Why we are using backward propagation in the computing derivatives?
DL course 1 in week 2
I think it’s the other way around: we compute the derivatives of the cost w.r.t. the parameters, because we need those gradients in order to implement backward propagation. The gradients are partial derivatives. Backward propagation is how the learning takes place, which makes all this possible.
And if I may add to @paulinpaloalto’s explanation, at the heart of things, backward propagation is essentially the Chain Rule of Calculus for computing derivatives. The “backward propagation” term obfuscates that basic point. It stands in opposition to the “forward propagation” terminology, which is necessary to compute the values to evaluate the chain rule derivative, if you will.
Thank you a lot
So the different between forward and backward is the path of the derivatives (left to right or right to left ) ? and when we choose forward or backaward - propagation?
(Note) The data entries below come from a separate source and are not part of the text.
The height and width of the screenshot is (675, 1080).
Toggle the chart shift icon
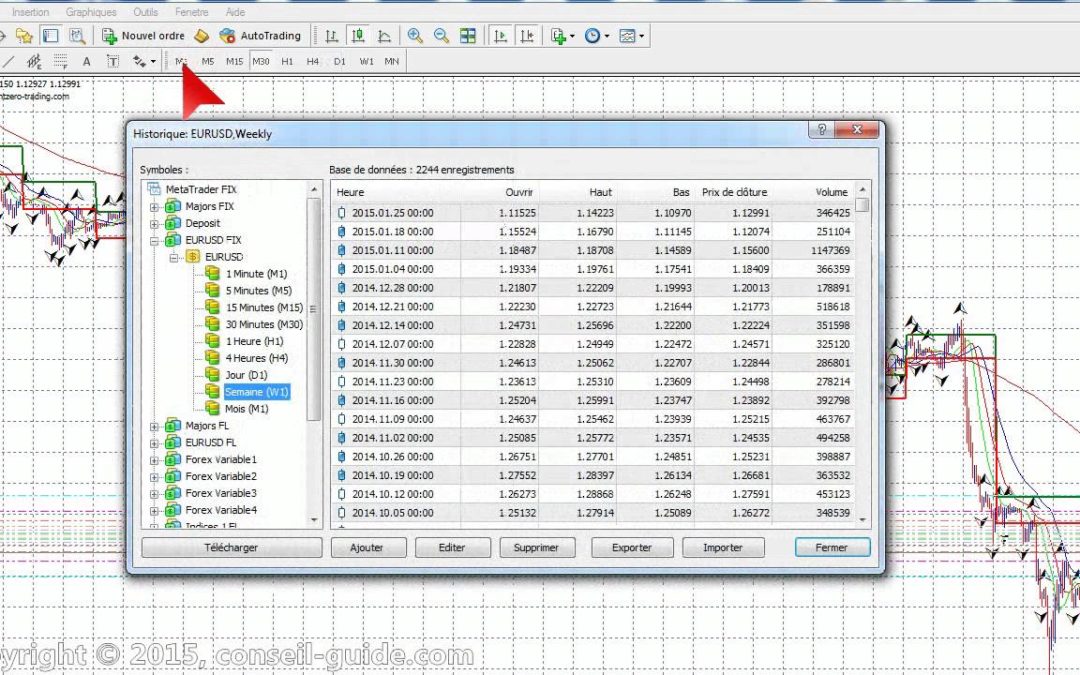click(x=527, y=36)
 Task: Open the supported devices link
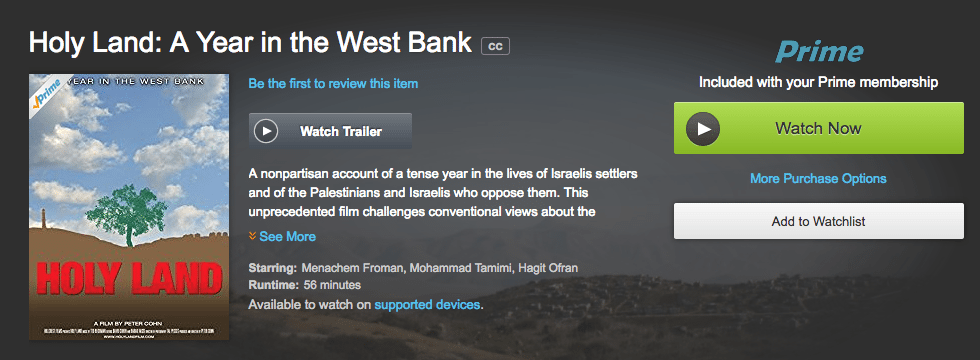(428, 305)
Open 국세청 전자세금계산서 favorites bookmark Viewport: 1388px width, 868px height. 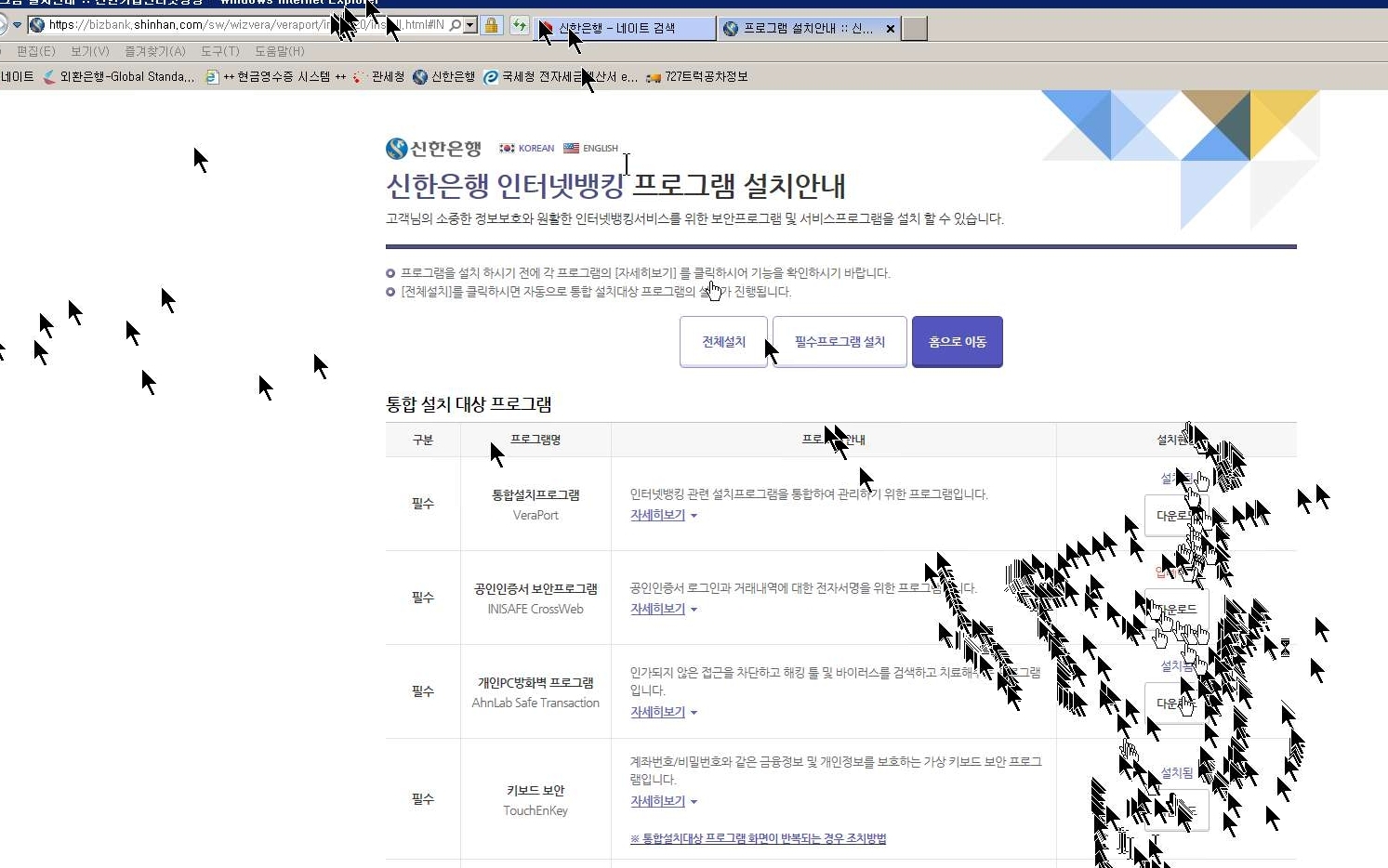tap(561, 77)
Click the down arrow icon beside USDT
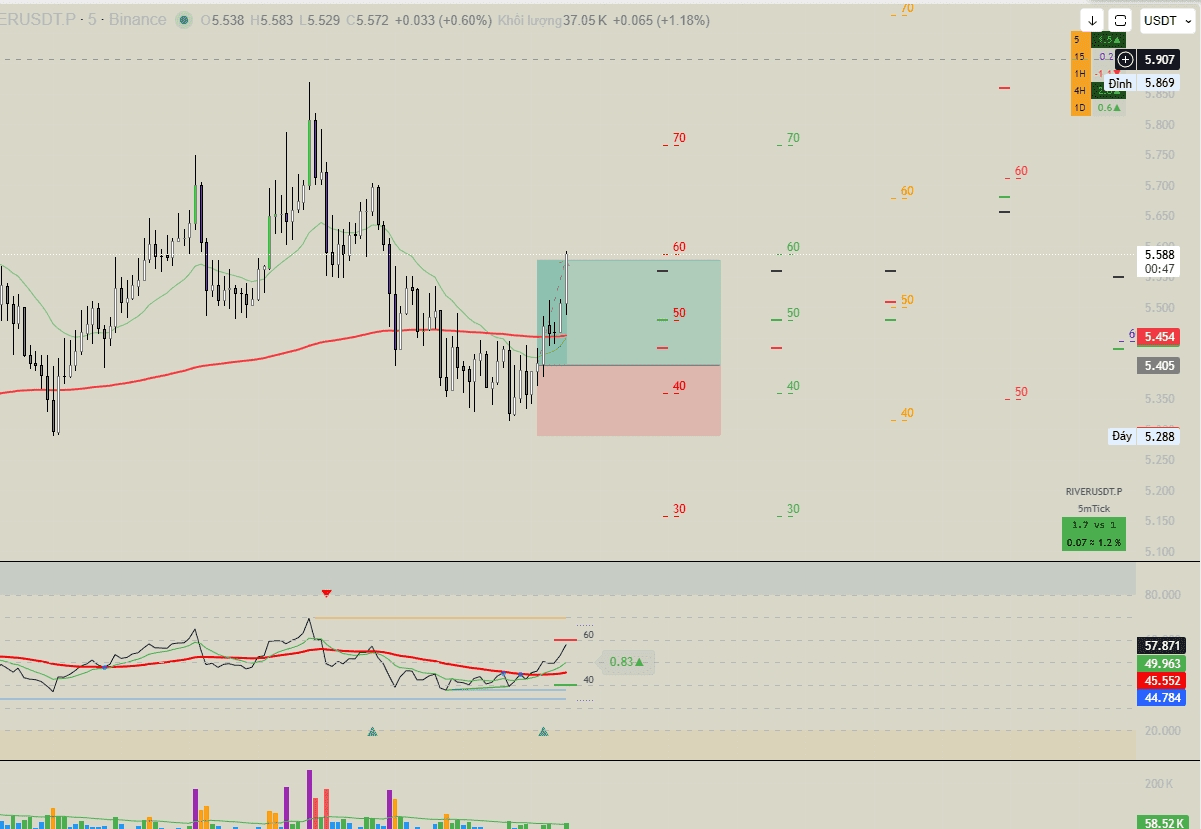This screenshot has height=829, width=1201. point(1092,20)
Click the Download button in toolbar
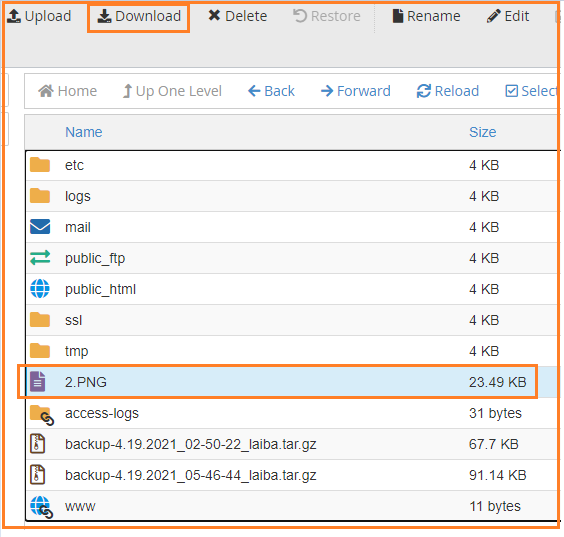Screen dimensions: 564x537 (x=139, y=17)

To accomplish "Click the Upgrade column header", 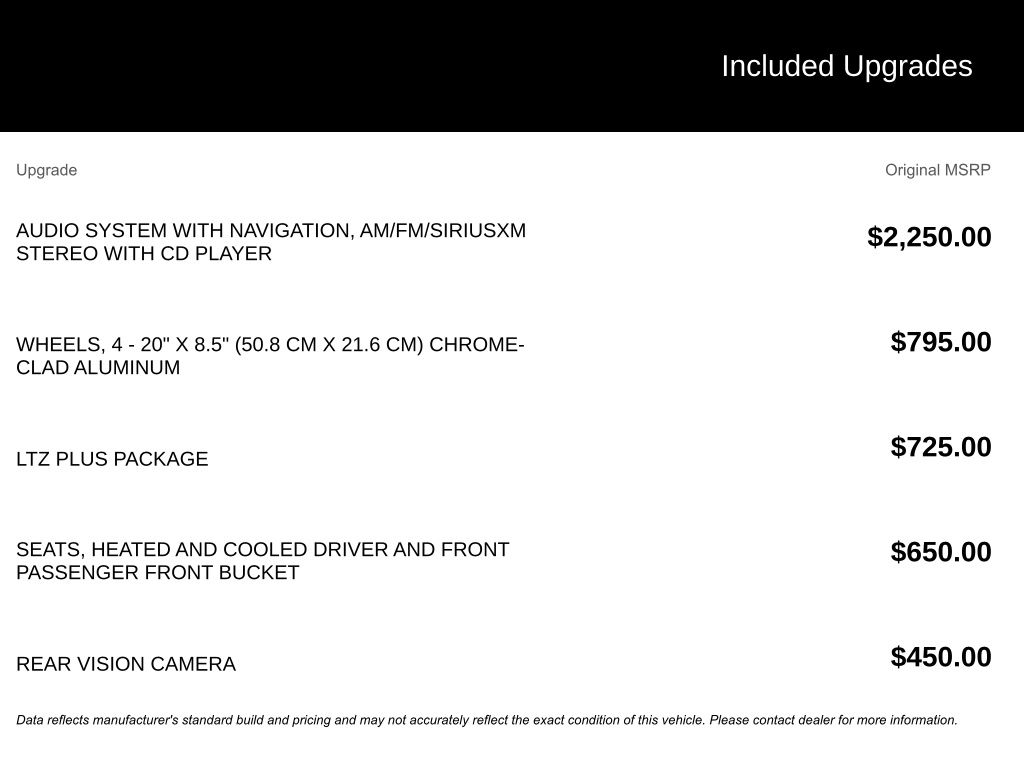I will point(46,170).
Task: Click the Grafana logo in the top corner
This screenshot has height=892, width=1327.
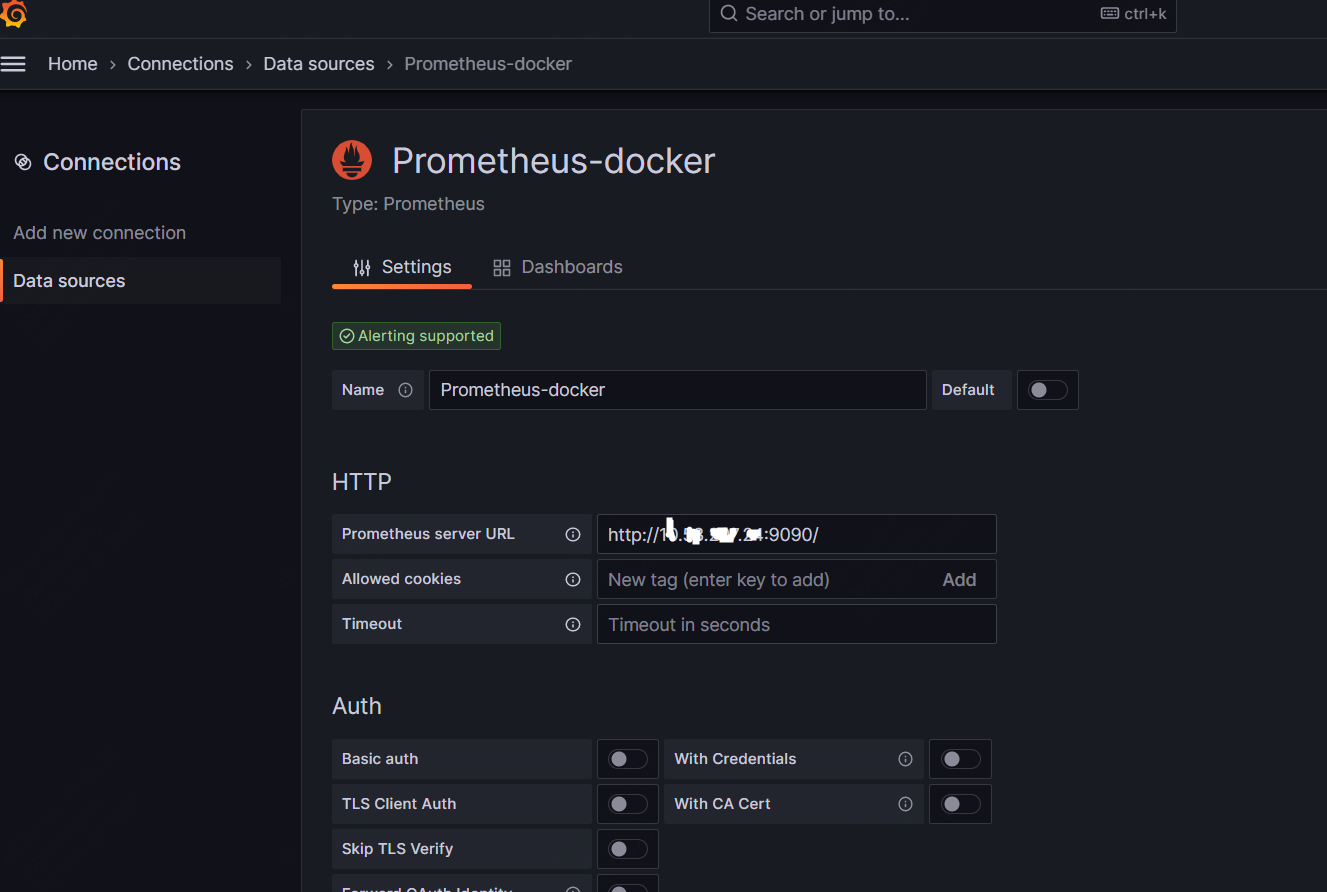Action: [15, 15]
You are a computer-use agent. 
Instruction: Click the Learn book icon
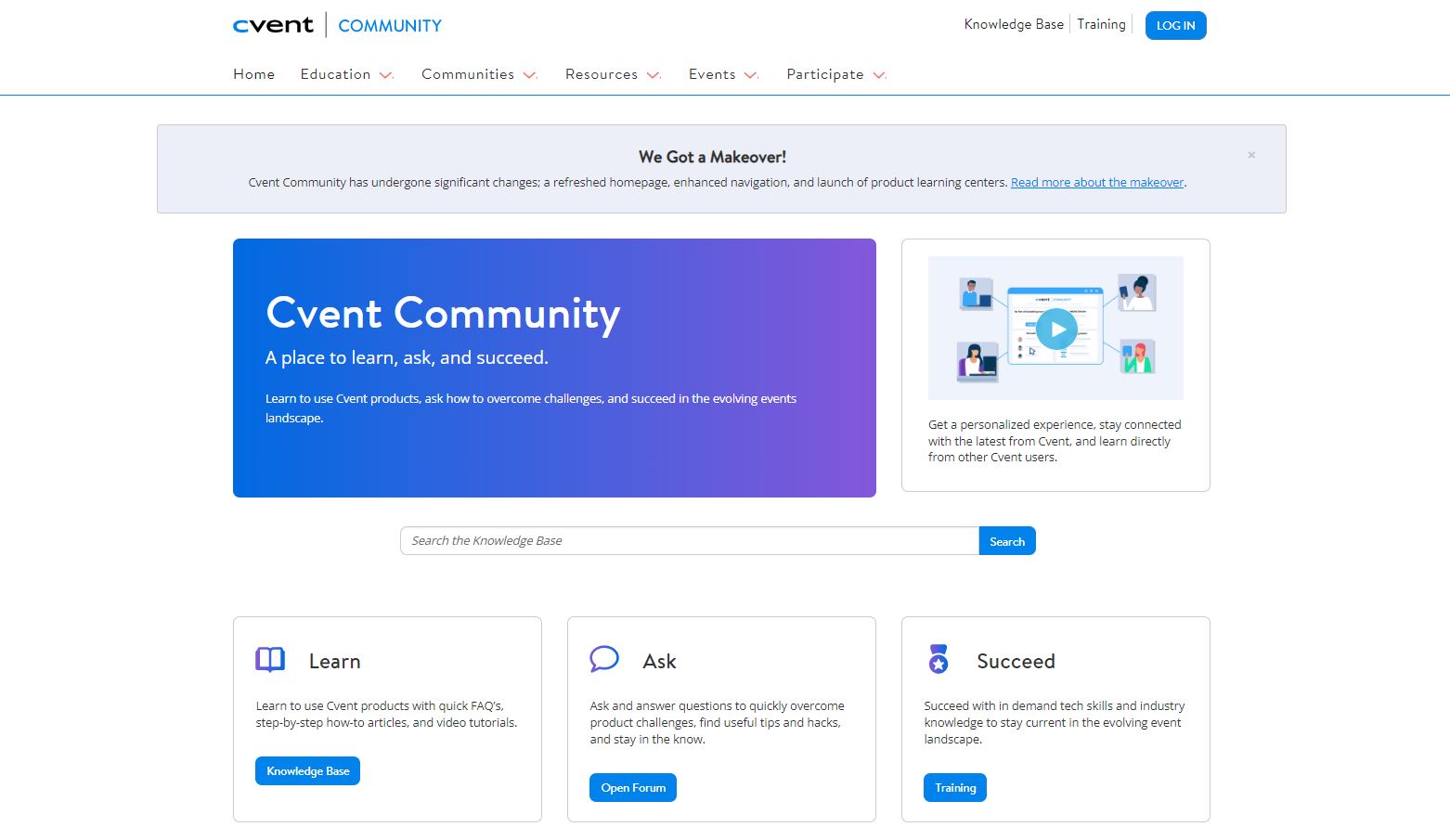(270, 659)
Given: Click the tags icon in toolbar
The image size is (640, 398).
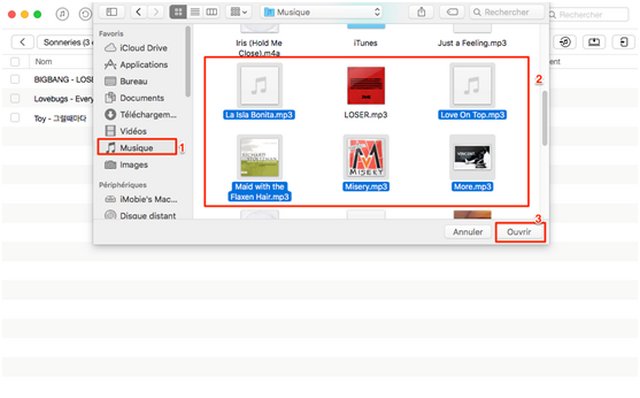Looking at the screenshot, I should 452,12.
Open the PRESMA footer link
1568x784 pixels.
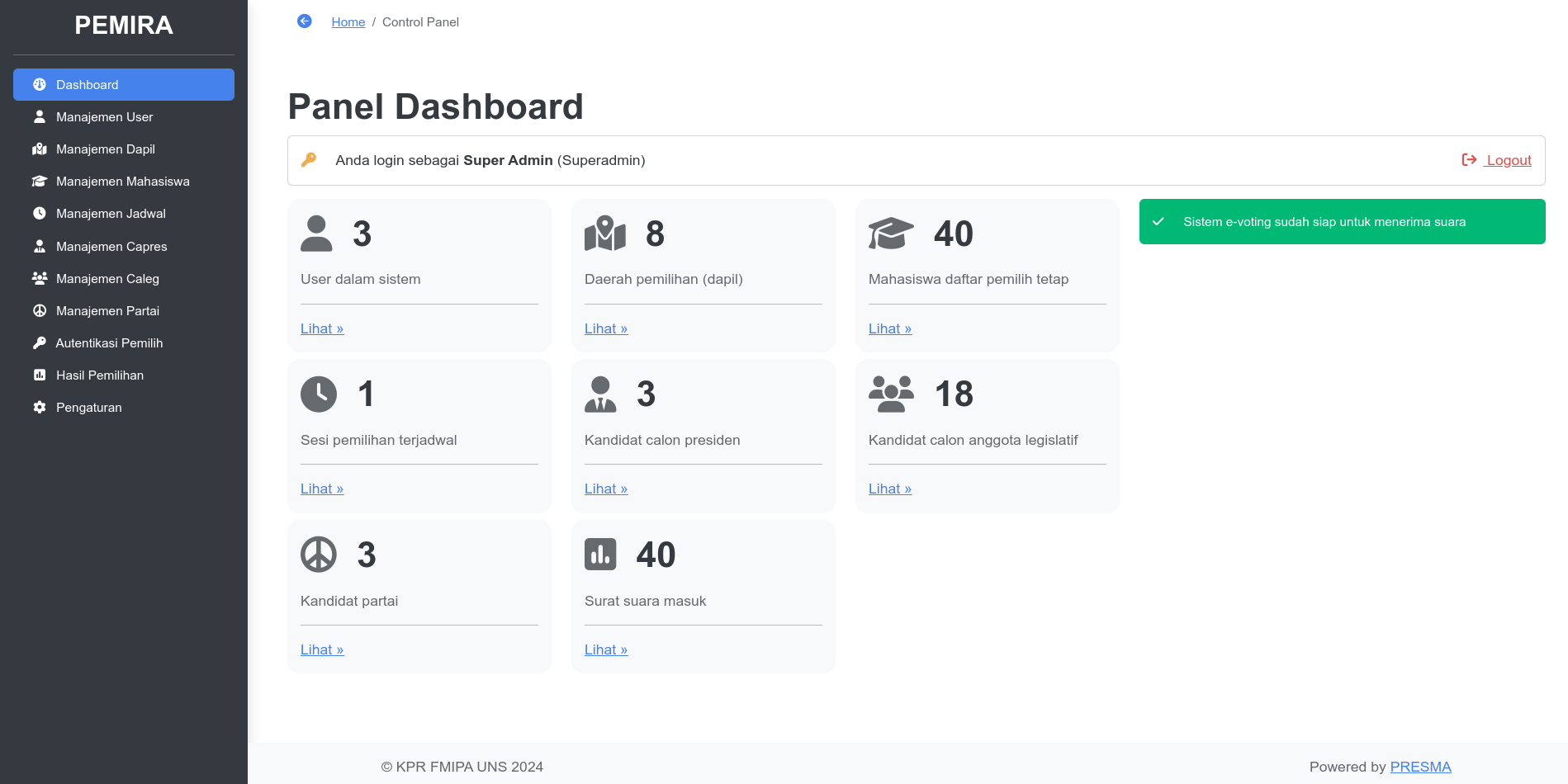click(x=1420, y=767)
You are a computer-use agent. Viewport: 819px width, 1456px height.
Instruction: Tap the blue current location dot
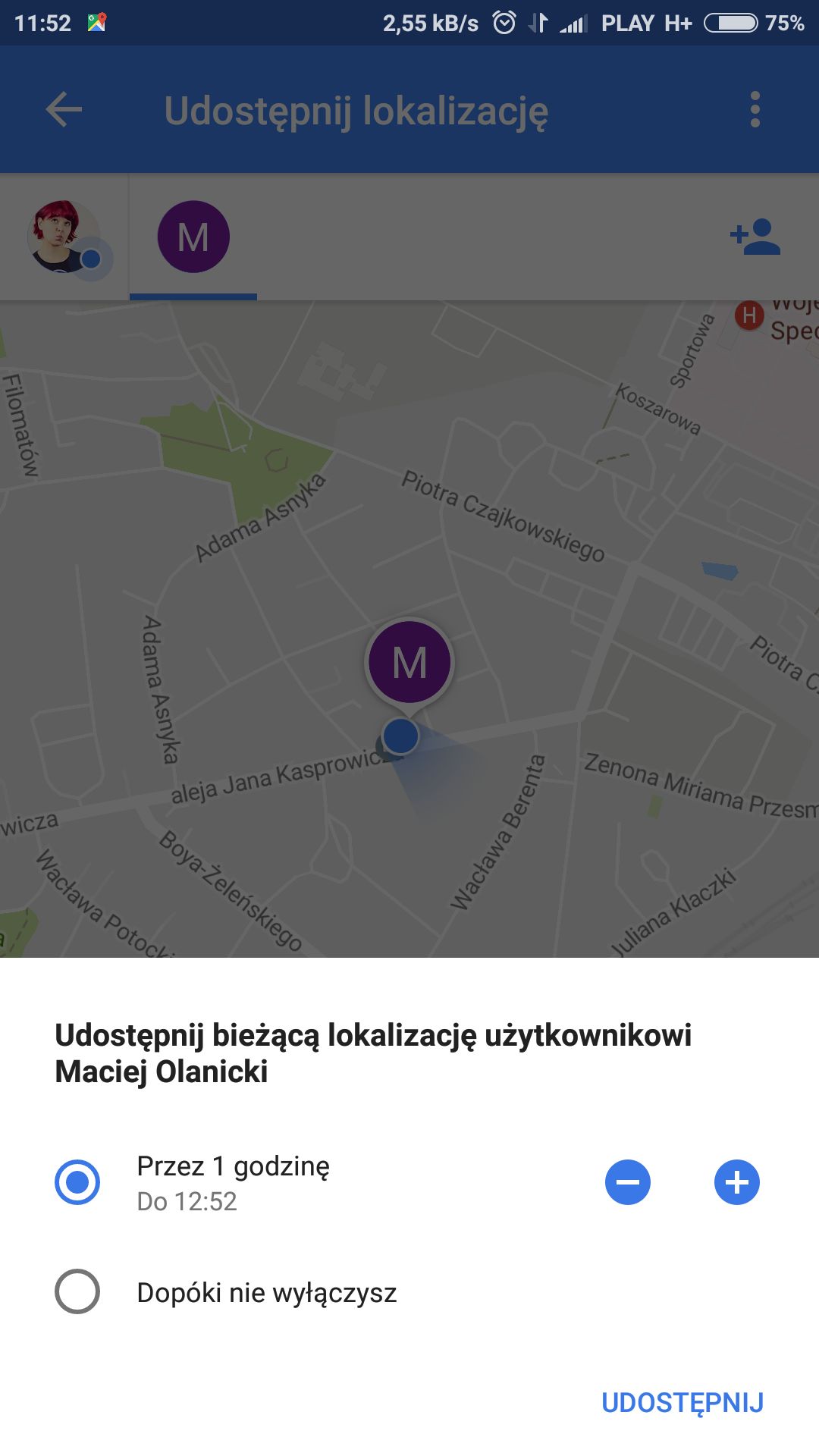(400, 736)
We don’t “choose forward or backward”, right? The two directions have fundamentally different purposes and we need both. Forward propagation is the operation of the model: it takes inputs and then uses its parameters to make a prediction based on that input (e.g. “there is a cat in this picture” or not). There are no derivatives involved in forward propagation: it is just applying functions in layers one after the other. Then the purpose of backward propagation is to train the model to give a better prediction. It does that by using the derivatives of the cost to “point” the parameter values in the direction of a better (lower cost) solution.